Describe the bug
When following the sample example in the EAGLE speculative decoding training on an 8xB200 node, FSDP is used by default but crashes due to some incompatibility / unavailability of FSDP2.
Broken as of #922
Steps/Code to reproduce bug
Follow the default, Llama 3.2-1B EAGLE3 online training from the README:
./launch_train.sh --model meta-llama/Llama-3.2-1B-Instruct\
--output_dir temp_logs/ \
--data input_conversations/daring-anteater.jsonl \
--num_epochs 1 \
--eagle_config eagle_config.json --ar_validate_steps -1 --train_bs 1
Crash log:
[rank2]: Traceback (most recent call last):
[rank2]: File "/root/eagle/ModelOptNew/examples/speculative_decoding/main.py", line 255, in <module>
[rank2]: train()
[rank2]: File "/root/eagle/ModelOptNew/examples/speculative_decoding/main.py", line 233, in train
[rank2]: trainer = EagleTrainerWithAccLog(
[rank2]: File "/root/eagle/ModelOptNew/.venv/lib/python3.10/site-packages/transformers/utils/deprecation.py", line 172, in wrapped_func
[rank2]: return func(*args, **kwargs)
[rank2]: File "/root/eagle/ModelOptNew/.venv/lib/python3.10/site-packages/transformers/trainer.py", line 458, in __init__
[rank2]: self.create_accelerator_and_postprocess()

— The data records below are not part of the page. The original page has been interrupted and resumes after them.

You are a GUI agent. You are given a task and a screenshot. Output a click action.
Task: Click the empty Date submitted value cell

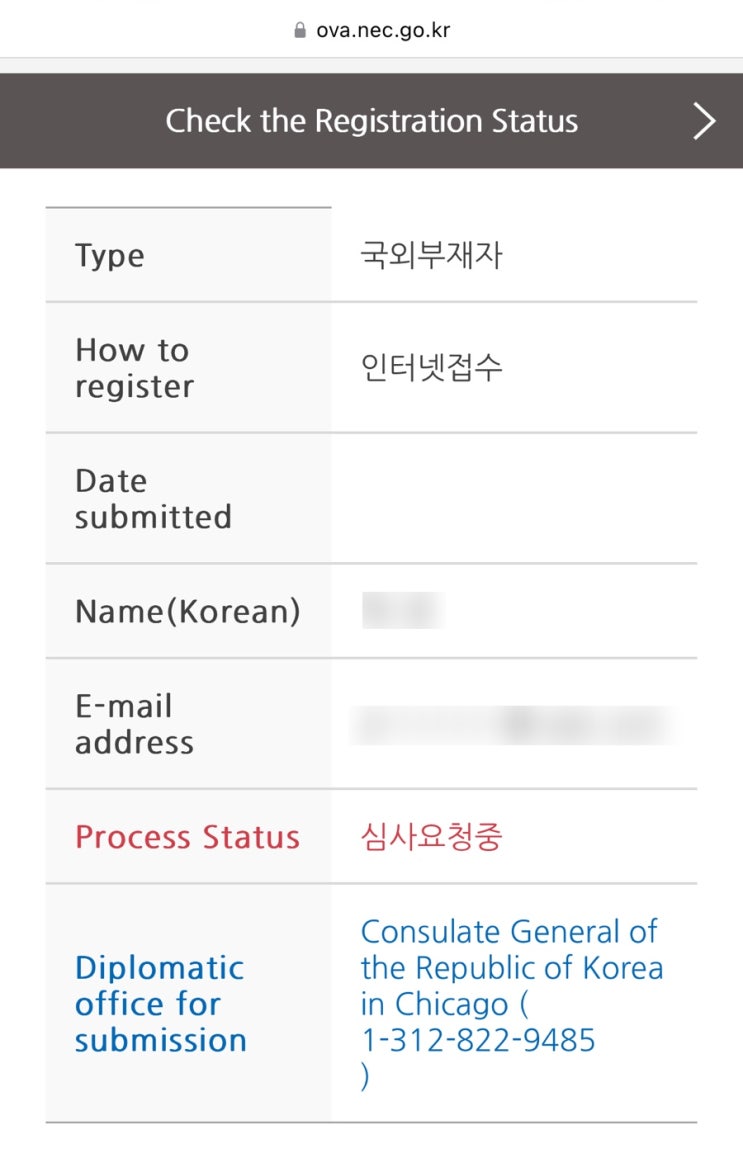coord(513,499)
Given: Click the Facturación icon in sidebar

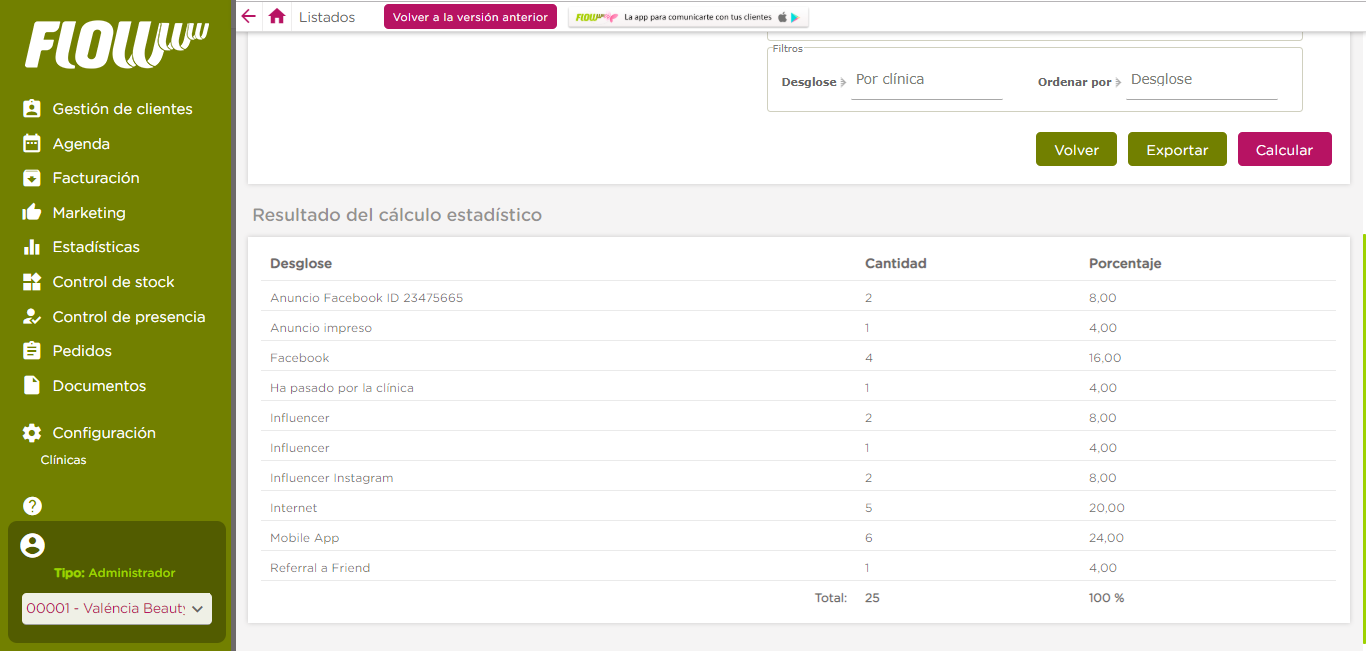Looking at the screenshot, I should pos(32,178).
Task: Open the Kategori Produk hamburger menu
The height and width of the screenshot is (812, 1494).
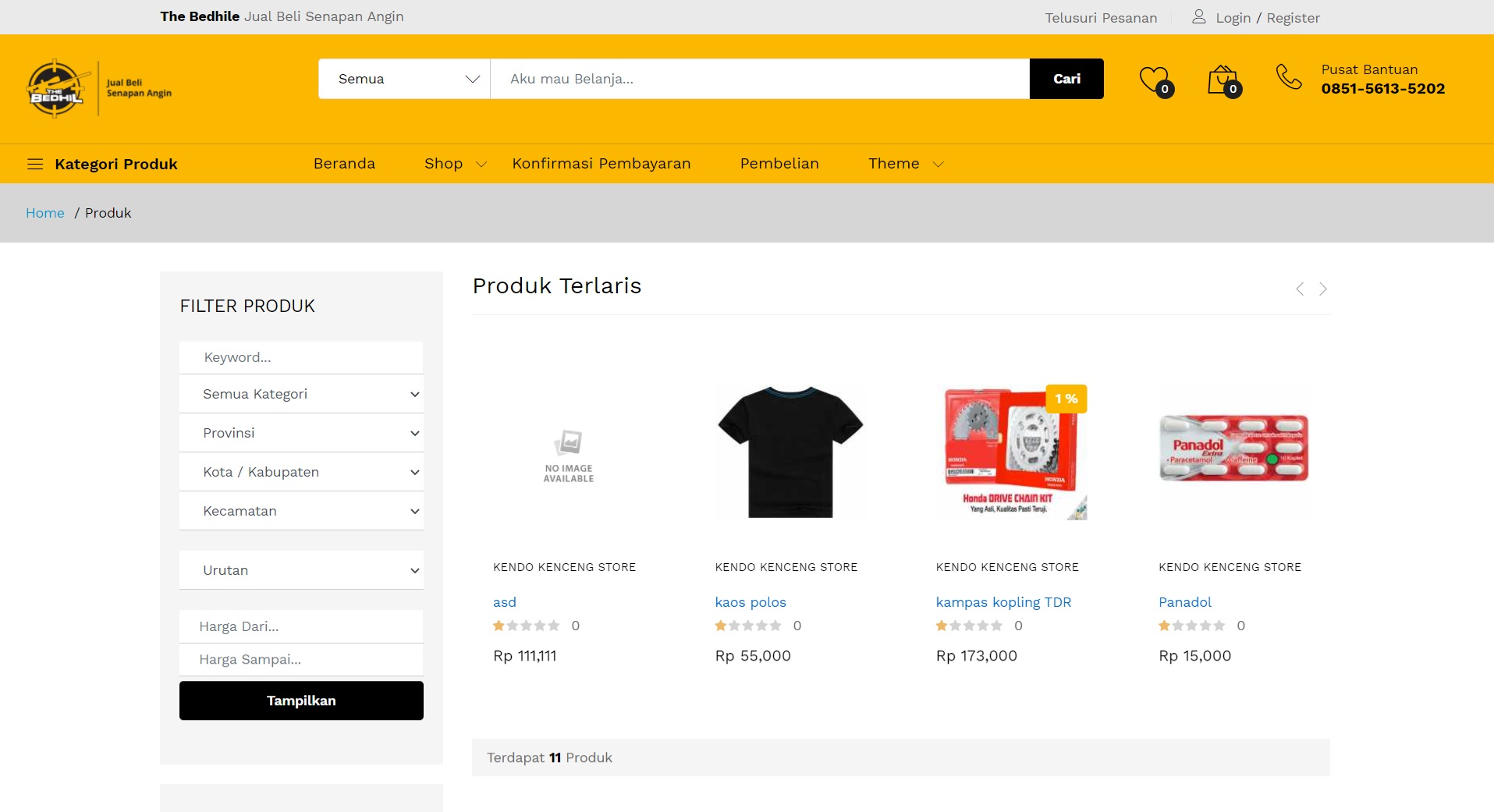Action: (x=35, y=164)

[rank2]: File "/root/eagle/ModelOptNew/.venv/lib/python3.10/site-packages/transformers/trainer.py", line 5512, in create_accelerator_and_postprocess
[rank2]: self.accelerator = Accelerator(**args)
[rank2]: File "/root/eagle/ModelOptNew/.venv/lib/python3.10/site-packages/accelerate/accelerator.py", line 475, in __init__
[rank2]: self.parallelism_config._validate_accelerator(self)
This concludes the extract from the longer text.